The winger beautifully controlled Jordan Stewart's cross and then expertly drove the ball past David Miskelly.
For all their attacking flair the Ports didn't threaten enough and when they did Morris superbly tipped over Garry Breen's header.
But the big talking points were Garrett's clash with Gault and the Birney handball that wasn't spotted.
Not surprisingly, there were no protests from the Glentoran camp.
Morris said: "I thought he (Gault) caught Willie after the back pass was scuffed a bit."
Boss Eddie Patterson, who was rightly proud of his young warriors, said: "I thought Michael Gault ran across Willie Garrett who doesn't break stride.
"He doesn't make another movement to obstruct Michael. My view of it was Willie kept going and Gaulty clipped him."

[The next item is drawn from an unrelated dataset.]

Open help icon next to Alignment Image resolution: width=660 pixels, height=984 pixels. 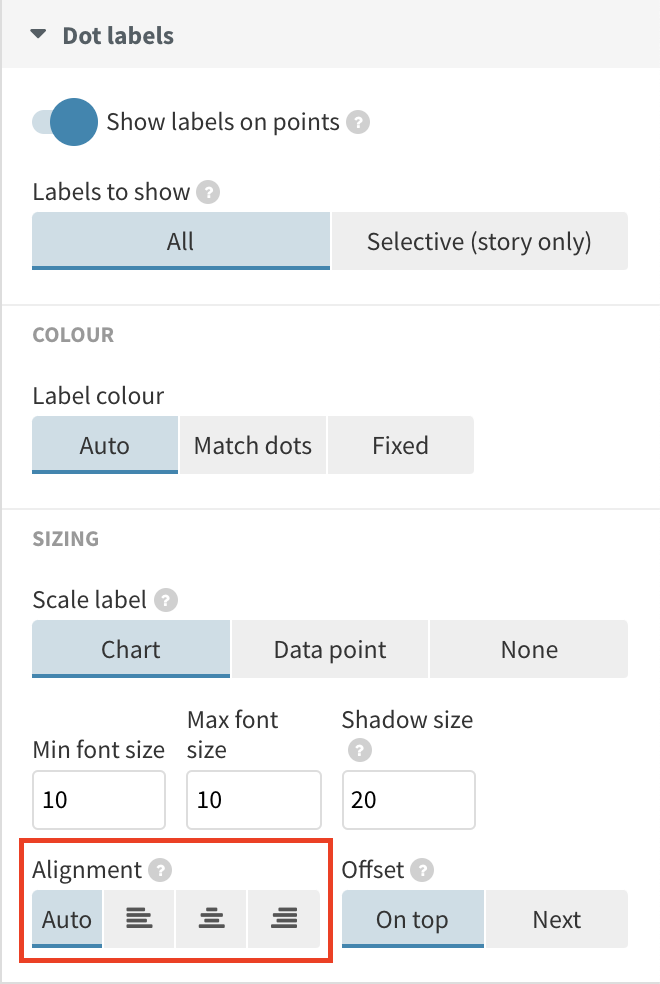[161, 870]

Off the pitch there were ugly scenes when some Portadown fans attempted to force their way through a gate but stewards acted swiftly.
The record books will record Glentoran as winners.
Their champagne will taste sweet but Portadown won't be buying the officials any.
Glentoran: Morris 7, Garrett 8, Kane 8, Birney 8, McAlorum 8, Holland 8, Henderson 6, Gordon 7, Stewart 7, Allen 7, Scullion 8. Subs: McCaffrey (for Scullion 89) 6, Addis (for Henderson 89) 6, Nelson (for Stewart 90) 6. Subs not used: McKee, Hogg
Portadown: Miskelly 6, Casement 6, Redman 6, O'Hara 6, Breen 7, McMahon 6, Mackle 7, McAllister 6, Gault 7, Twigg 6, Garrett 8. Subs: Murray (for McAllister 72) 6. Subs not used: Brennan, Ramsey, Lyttle, Conaty.